I remember my experience in foster care – I just wanted to be normal. I hated that people knew I was in care. I hated that social workers would not treat me the same or, I felt that they weren’t treating me the same, and I would get rewarded for the simplest things such as doing homework or things that normal kids wouldn’t get rewarded for. I remember just wanting to fit in and be normal and remove that tag of being a foster kid.
When I was 13-years-old my mum put herself into rehab and she went through the process of getting clean and was on the road of recovery. She went to court and won and finally got us back together again as a family. This was all my dreams in one – I was going to live back with my family again. When I moved back into my mum’s it was amazing. I can’t even explain to you how amazing it felt to be one family again. But what I realised was that the trauma that I went through as a child and my experience in foster care had affected me and I still had a lot of self-sabotaging beliefs that I wasn’t good enough, that I wasn’t normal. I kept trying to be someone who I wasn’t to impress other people and this went on until I was 20. I didn’t love myself, I didn’t care about myself and I ended up going through depression.
When I went through depression I was adamant that I wanted to find a holistic way of overcoming it and I wanted to understand the psychology of why I was depressed so I started studying NLP – Neuro Linguistic Programming. I reprogrammed and reconditioned my mindset. I had to reparent my inner child who was hurt. I had to build trust for that inner child. I had to give that inner child a different meaning to life. I had to allow that inner child to just be, not try to be anyone else but just be. When I worked on myself and my psychology that’s when I realised that it doesn’t matter what we go through in life, it’s our story. What matters is how we see our story.
I used to be ashamed of being in foster care, but now I’m proud because my story can help others. My story makes me a teacher. And that’s what I did. I created a business as a confidence coach and I teach people all around the world how to be themselves. How to be confident, how to have a voice, how to own their story and not be a slave to their story. I have coached thousands of people and helped them change their lives.

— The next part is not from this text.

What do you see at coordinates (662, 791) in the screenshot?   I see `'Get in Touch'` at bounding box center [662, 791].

I created a movement during Covid called the ‘Got This’ Movement. Once we have a positive mindset we can create a positive life – it’s as simple as that. I have made it my mission to impact as many people as I can by helping them commit to bettering their lives. The ‘Got This’ Movement is a platform where people buy a t shirt and with that t-shirt they set themselves a goal. We also aim to support mental health on a wider scale in the process and 5% of every t-shirt we sell goes to a mental health charity, and we choose a different one every month.

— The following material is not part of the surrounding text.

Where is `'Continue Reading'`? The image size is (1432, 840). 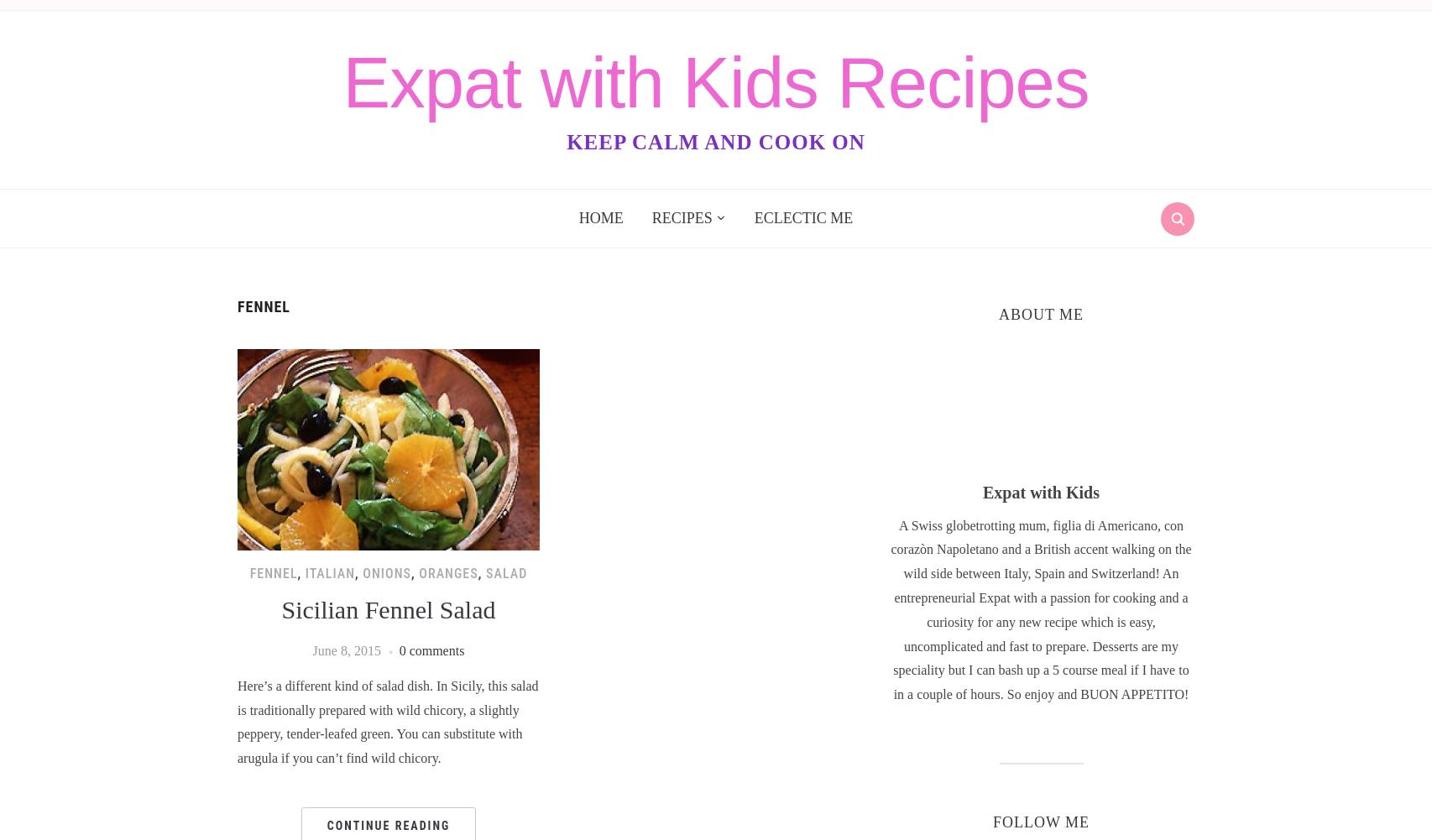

The whole idea behind the movement is to help people realise that whatever you’ve been through in your life, you’ve got this. The I got this, you got this, we got this attitude. If you’re reading this story and you can relate to what I’ve gone through in my life I want you to realise that you’ve got this. That nothing happens by coincidence. Everything happens for a reason and remember to never, ever be ashamed of your story. I am proud of being in care because I can help children who are suffering, who feel like they are no one, who feel like they don’t belong.